*** Records shown Section Begins ***

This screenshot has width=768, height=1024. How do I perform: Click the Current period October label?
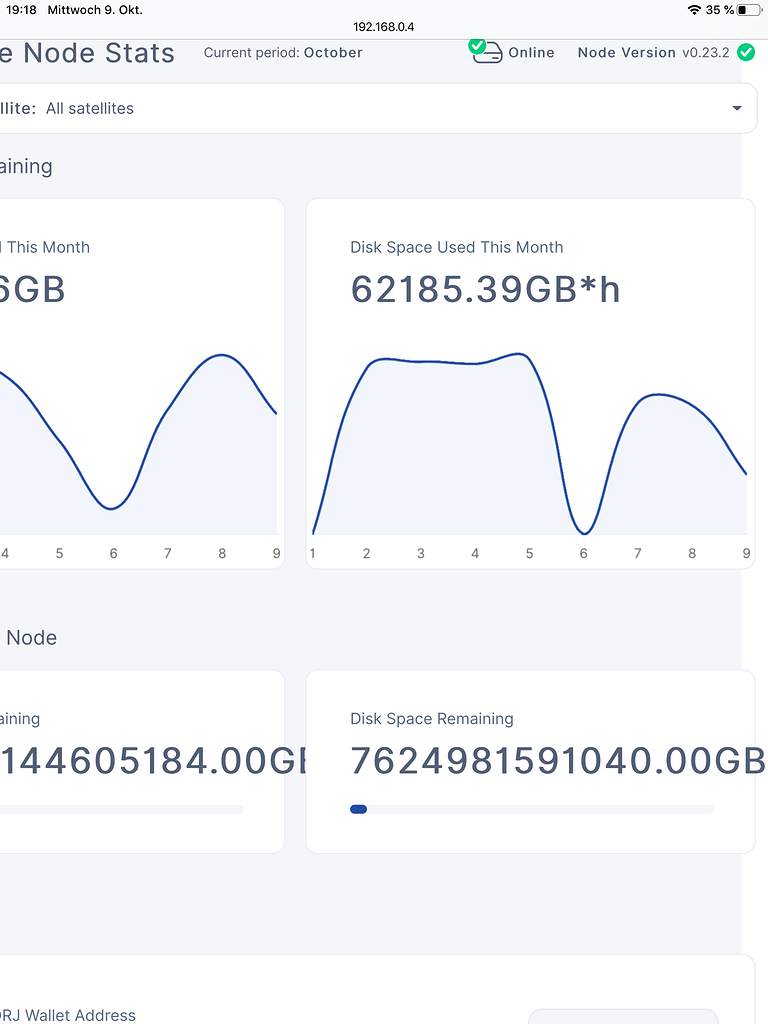(283, 52)
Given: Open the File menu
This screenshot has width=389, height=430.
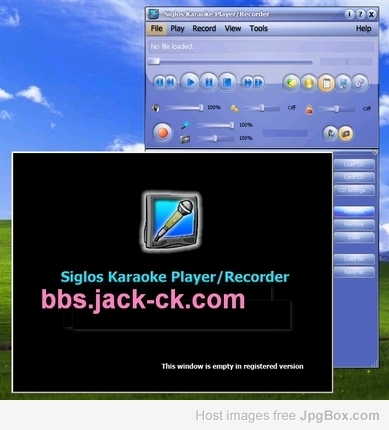Looking at the screenshot, I should pyautogui.click(x=157, y=29).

*** Records shown Section Ends ***

Problem to work on: Transcribe each record above exactly, leaving every picture out of the copy.

Problem solution:
This screenshot has width=768, height=1024. How do I perform: Click the Current period October label?
(283, 52)
Given: Open the File menu
This screenshot has width=389, height=430.
Looking at the screenshot, I should pyautogui.click(x=157, y=29).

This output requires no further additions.